**Yang Perlu Dikerjakan**:
a) Menurut teks tentang kebhinekaan, bagaimana pendidikan agama di sekolah cenderung memperlakukan peserta didik yang beragama berbeda?
b) Tulis ulang bagian teks tentang kebhinekaan di antara "Akan tetapi untuk" dan "pelaksanaan aktivitas ritual.", termasuk kedua batas itu, dengan mengganti "keluarga" menjadi "rumah tangga".

**Teks yang Ditampilkan**:
____________________

Keragaman budaya, suku, ras, religiusitas dan agama merupakan kekayaan yang membentuk identitas Indonesia. Di sisi lain, perbedaan siku, ras, agama dan budaya berpotensi menimbulkan konflik sosial. Sudah sering konflik sosial pecah dipicu oleh sentiment perbedaan. Karenanya, seluruh elemen hidup berbangsa memiliki peran dan tanggungjawab untuk menjaga kesatuan dalam perbedaan atau kebhinekatunggalikaan (unity in diversity) sebagai identitas kultural dan politik bangsa. Tantangan selanjutnya adalah dinamika menegaskan kebhinekatunggalikaan menjadi identitas moral atau karakter setiap warga Indonesia. Kesadaran akan kesamaan nilai-nilai moral yang berakar dari keyakinan agama yang berbeda-beda merupakan jembatan untuk membangun kehidupan bersama yang adil, bersaudara, berbelarasa dan damai.
Akan tetapi untuk melestarikan
kesatuan dalam kebhinekaan budaya, agama dan kepercayaan, hidup toleran saja
tidak cukup dan kurang efektif untuk menjaga kehidupan bersama yang harmonis,
adil dan damai. Perlu peran keluarga, masyarakat dan sekolah untuk melestarikan
kesatuan bangsa dan mencegah perpecahan dan konflik horizontal. Terutama
melalui nilai-nilai relgiusitas, karena faktnya religiusitas di Indonesia dalam
praktiknya baik di keluarga, sekolah dan masyarakat sama-sama masih berorientasi
pada penguasaan pengetahuan kognitif dan tuntutan pelaksanaan aktivitas ritual.
Sentuhan afektif dan pembentukan sikap kurang mendapatkan perhatian dalam
proses pendidikan agama di sekolah. Pendidikan agama di sekolah juga cenderung
memisahkan dan memasukkan para peserta didik yang beragama berbeda ke dalam
kotak agamanya masing-masing. Akibatnya, para peserta didik lebih banyak
melihat dan mengalami sisi perbedaan daripada pengalaman yang menyatukan.

____________________

**Data yang Diberikan**:
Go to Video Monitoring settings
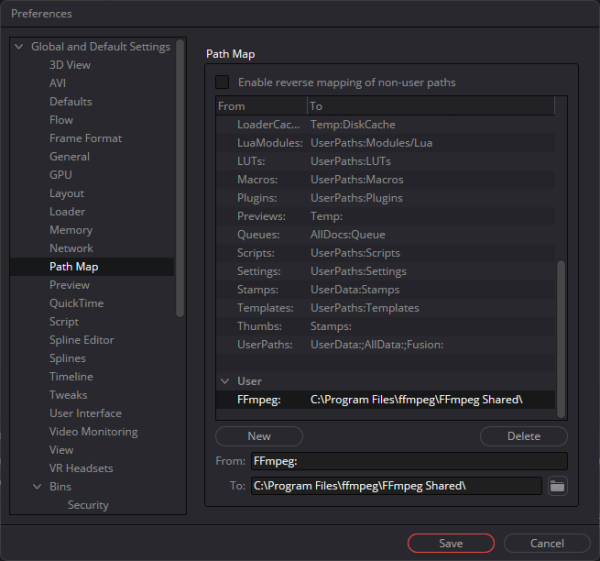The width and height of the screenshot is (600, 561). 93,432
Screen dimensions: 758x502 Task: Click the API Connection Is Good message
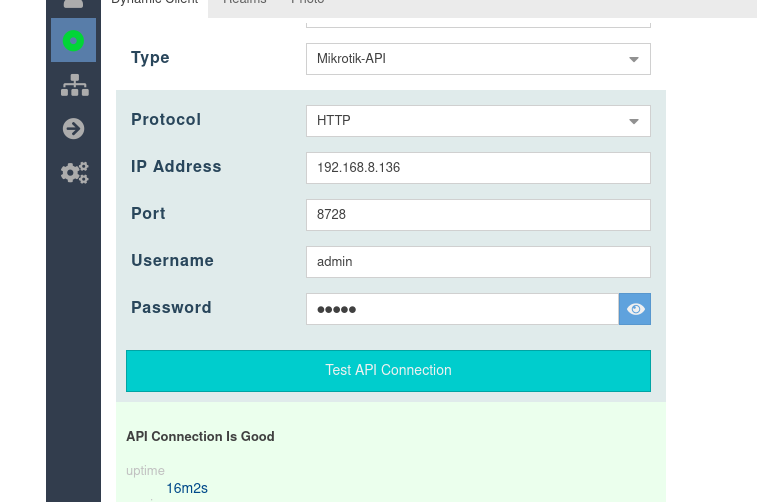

____________________

**Jawaban Latihan**:
a) Pendidikan agama di sekolah cenderung memisahkan mereka dan memasukkan mereka ke dalam kotak agamanya masing-masing.

b)
Akan tetapi untuk melestarikan
kesatuan dalam kebhinekaan budaya, agama dan kepercayaan, hidup toleran saja
tidak cukup dan kurang efektif untuk menjaga kehidupan bersama yang harmonis,
adil dan damai. Perlu peran rumah tangga, masyarakat dan sekolah untuk melestarikan
kesatuan bangsa dan mencegah perpecahan dan konflik horizontal. Terutama
melalui nilai-nilai relgiusitas, karena faktnya religiusitas di Indonesia dalam
praktiknya baik di rumah tangga, sekolah dan masyarakat sama-sama masih berorientasi
pada penguasaan pengetahuan kognitif dan tuntutan pelaksanaan aktivitas ritual.